The coast looked surreal in the mist as we motored south with three boards stacked in the bow of the launch. We passed little coastal towns strung out along the beaches — clusters of low houses with thatched palm roofs and a few canoes pulled up on the sand. Then a more austere coastline of wave-lashed rocks. Finally, we came to a wave that we didn’t have to look for. It stood up tall, proud and cobalt blue and broke cleanly over a rock shelf perched beneath the verdant hills.






It looked a bit ominous as we strapped on our leashes and hopped from the boat, the swirls of barely submerged rocks clearly visible in the break zone. But the Californian was soon charging the steep heart of the wave, while my wife and I cheated out onto the shoulder and caught some of the more forgiving waves — sweet lefts that rolled consistently along the edge of a channel.
Bobbing on the boards between sets, pelicans passed silently, very near, just skimming the water. Occasionally, we heard the cries of birds hidden in the trees, barely audible over the roar of the surf. Looking at that steep, wild hillside rising from the rocky shore, the entire scene felt otherworldly, primeval. Nuquí was more than 20 miles to the north, Buenaventura over 100 miles to the south, and the undeveloped rain forest extended dozens of miles to the east.
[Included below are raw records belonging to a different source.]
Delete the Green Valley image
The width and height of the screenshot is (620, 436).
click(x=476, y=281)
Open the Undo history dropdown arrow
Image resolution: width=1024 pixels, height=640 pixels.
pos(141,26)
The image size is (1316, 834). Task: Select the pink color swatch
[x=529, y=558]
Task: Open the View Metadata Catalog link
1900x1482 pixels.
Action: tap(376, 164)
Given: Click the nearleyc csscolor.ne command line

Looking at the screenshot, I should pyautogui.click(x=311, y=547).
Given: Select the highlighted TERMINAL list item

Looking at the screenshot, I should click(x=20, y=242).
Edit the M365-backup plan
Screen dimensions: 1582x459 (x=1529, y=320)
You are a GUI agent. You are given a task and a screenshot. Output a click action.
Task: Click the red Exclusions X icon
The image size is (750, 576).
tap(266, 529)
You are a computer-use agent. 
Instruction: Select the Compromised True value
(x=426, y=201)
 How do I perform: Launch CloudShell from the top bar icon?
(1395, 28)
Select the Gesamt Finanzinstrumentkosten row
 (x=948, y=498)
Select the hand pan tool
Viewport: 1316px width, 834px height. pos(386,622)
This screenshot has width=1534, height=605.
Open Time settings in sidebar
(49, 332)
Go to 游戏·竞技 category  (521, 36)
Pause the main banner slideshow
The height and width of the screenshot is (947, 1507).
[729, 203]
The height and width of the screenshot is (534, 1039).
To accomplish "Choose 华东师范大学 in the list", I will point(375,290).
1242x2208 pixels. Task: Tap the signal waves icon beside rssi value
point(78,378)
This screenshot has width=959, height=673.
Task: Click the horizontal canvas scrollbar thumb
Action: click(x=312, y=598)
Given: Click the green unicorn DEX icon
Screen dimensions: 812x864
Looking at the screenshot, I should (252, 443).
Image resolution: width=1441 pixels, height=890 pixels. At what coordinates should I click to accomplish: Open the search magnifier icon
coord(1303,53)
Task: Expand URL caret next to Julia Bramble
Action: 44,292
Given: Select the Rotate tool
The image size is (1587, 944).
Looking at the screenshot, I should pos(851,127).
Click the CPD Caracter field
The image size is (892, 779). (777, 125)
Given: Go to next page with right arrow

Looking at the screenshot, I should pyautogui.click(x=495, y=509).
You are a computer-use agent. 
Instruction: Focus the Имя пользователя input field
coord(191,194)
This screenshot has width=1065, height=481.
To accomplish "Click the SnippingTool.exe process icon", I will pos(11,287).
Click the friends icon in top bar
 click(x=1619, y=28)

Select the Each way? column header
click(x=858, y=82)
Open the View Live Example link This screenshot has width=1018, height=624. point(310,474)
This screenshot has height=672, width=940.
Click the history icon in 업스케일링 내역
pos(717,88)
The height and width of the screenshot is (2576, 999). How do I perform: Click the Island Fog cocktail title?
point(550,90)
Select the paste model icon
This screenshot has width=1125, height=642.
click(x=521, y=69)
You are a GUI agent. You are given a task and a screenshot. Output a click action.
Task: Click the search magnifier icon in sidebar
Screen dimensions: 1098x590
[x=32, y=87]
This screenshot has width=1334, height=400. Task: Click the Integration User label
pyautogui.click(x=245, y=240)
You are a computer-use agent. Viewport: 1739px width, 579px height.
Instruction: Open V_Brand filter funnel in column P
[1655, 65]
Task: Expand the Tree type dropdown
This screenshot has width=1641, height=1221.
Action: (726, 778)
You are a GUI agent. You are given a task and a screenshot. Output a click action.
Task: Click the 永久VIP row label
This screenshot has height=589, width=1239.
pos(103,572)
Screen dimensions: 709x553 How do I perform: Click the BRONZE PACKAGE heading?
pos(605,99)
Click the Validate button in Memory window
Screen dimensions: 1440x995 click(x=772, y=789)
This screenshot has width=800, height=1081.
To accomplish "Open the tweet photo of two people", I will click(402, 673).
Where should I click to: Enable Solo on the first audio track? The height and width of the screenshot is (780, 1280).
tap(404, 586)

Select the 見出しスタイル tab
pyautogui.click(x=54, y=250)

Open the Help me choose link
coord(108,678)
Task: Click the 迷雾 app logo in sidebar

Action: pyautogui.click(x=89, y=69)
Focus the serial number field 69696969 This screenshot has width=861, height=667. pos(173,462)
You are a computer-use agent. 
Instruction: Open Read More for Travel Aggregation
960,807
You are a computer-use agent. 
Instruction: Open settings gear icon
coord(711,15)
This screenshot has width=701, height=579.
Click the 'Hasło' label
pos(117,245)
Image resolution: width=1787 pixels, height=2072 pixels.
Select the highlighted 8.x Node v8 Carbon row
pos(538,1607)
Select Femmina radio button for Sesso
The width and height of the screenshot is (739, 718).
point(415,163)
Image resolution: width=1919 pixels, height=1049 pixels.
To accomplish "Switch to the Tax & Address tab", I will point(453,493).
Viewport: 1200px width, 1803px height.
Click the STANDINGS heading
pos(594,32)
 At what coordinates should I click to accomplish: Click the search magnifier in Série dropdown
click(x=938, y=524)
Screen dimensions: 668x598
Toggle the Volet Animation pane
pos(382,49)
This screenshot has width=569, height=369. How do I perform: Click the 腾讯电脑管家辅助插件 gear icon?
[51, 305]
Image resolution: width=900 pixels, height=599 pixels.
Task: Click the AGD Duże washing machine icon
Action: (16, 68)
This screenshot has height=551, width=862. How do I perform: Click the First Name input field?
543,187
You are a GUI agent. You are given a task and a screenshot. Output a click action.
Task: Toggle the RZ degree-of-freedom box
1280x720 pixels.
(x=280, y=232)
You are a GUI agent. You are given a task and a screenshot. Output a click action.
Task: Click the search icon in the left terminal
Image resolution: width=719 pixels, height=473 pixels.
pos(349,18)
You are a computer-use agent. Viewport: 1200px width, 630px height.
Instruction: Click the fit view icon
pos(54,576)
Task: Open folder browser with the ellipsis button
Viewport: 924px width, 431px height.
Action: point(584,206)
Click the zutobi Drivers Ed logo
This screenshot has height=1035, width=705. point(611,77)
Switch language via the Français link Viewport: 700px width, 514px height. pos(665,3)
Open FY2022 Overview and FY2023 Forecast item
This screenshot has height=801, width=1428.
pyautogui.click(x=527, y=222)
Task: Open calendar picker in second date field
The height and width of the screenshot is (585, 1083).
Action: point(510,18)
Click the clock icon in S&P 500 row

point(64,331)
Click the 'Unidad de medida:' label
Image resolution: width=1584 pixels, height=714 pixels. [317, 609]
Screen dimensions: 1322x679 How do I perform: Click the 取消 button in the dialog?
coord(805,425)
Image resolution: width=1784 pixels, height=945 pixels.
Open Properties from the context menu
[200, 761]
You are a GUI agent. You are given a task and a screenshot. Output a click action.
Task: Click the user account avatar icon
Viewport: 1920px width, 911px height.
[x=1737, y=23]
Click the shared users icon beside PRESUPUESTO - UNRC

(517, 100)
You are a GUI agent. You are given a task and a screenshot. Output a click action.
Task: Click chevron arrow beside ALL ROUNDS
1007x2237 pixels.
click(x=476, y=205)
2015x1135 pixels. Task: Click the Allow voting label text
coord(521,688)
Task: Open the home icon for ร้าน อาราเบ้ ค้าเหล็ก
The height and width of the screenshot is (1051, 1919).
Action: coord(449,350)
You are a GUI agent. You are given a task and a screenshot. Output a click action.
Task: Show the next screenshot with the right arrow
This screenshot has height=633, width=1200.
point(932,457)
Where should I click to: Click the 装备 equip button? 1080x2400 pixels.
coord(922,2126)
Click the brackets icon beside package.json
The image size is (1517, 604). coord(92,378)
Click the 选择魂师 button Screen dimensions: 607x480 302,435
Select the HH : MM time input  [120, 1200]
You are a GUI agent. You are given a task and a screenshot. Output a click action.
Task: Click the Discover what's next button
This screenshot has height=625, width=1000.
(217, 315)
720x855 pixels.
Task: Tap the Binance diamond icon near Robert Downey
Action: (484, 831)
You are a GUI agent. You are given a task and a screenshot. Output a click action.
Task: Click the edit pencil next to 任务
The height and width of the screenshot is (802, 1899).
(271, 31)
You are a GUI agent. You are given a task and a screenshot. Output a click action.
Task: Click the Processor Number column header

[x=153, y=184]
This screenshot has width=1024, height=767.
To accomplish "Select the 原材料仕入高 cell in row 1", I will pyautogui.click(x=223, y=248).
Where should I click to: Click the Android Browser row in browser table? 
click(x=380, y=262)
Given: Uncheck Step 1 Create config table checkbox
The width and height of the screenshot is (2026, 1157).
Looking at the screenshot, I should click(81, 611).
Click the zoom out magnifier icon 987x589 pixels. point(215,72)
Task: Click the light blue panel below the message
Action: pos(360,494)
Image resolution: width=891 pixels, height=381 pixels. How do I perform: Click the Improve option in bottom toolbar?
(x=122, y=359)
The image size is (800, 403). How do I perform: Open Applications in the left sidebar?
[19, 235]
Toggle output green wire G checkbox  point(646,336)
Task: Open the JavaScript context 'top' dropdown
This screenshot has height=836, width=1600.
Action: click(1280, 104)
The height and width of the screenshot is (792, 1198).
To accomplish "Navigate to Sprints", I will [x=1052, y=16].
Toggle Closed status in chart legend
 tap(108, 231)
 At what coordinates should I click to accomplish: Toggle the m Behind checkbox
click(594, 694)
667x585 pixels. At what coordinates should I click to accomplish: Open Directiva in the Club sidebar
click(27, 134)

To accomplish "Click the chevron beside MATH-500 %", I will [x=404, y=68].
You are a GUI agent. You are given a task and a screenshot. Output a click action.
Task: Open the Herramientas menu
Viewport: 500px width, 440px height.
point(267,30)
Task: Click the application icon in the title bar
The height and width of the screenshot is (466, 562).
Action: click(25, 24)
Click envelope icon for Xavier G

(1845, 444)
I realized that in a lifetime afield I’d never been farther from a road.
After we left the break under cloudy skies, the sea was still glassy calm in early afternoon. Unlike the storm-battered Caribbean, there’s not much wind here. This is just a few degrees north of the Equator, squarely in the doldrums. Sea stacks that would be wind-scoured crags in the Caribbean are Seussian humps here, covered in mats of vegetation, sprouting trees at odd angles, with frigate birds preening in the branches and blue-footed boobies hunkered on the ledges.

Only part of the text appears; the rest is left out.